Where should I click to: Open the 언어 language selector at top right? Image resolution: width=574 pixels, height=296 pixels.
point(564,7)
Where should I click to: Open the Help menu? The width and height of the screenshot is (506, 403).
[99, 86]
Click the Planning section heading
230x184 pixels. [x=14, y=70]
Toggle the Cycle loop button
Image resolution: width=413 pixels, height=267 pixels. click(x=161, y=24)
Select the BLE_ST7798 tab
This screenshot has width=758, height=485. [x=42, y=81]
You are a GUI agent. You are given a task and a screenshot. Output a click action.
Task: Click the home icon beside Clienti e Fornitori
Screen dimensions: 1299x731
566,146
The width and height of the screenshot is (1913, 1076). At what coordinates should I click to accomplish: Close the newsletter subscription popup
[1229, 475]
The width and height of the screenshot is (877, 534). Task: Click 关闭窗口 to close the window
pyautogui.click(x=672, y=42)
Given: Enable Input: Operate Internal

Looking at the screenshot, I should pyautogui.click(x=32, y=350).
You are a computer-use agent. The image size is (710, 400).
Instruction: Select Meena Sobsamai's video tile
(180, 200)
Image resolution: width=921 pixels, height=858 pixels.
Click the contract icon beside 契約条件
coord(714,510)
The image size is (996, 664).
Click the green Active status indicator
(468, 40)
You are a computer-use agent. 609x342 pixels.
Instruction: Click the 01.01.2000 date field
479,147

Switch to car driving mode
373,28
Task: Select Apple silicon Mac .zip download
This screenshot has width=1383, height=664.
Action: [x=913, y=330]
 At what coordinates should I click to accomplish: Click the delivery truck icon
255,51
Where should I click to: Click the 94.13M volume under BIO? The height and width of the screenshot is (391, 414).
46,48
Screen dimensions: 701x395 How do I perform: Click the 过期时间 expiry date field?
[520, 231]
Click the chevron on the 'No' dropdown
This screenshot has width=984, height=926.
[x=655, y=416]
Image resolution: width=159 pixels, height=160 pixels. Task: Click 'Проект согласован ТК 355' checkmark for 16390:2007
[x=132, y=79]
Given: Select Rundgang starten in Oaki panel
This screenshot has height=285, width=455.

## Written problem
From the line with "Given: Select Rundgang starten in Oaki panel" through the end of the entries, rewrite the lines with "panel" swapped for "sidebar" and nothing else changed.

## Solved problem
Given: Select Rundgang starten in Oaki sidebar
This screenshot has height=285, width=455.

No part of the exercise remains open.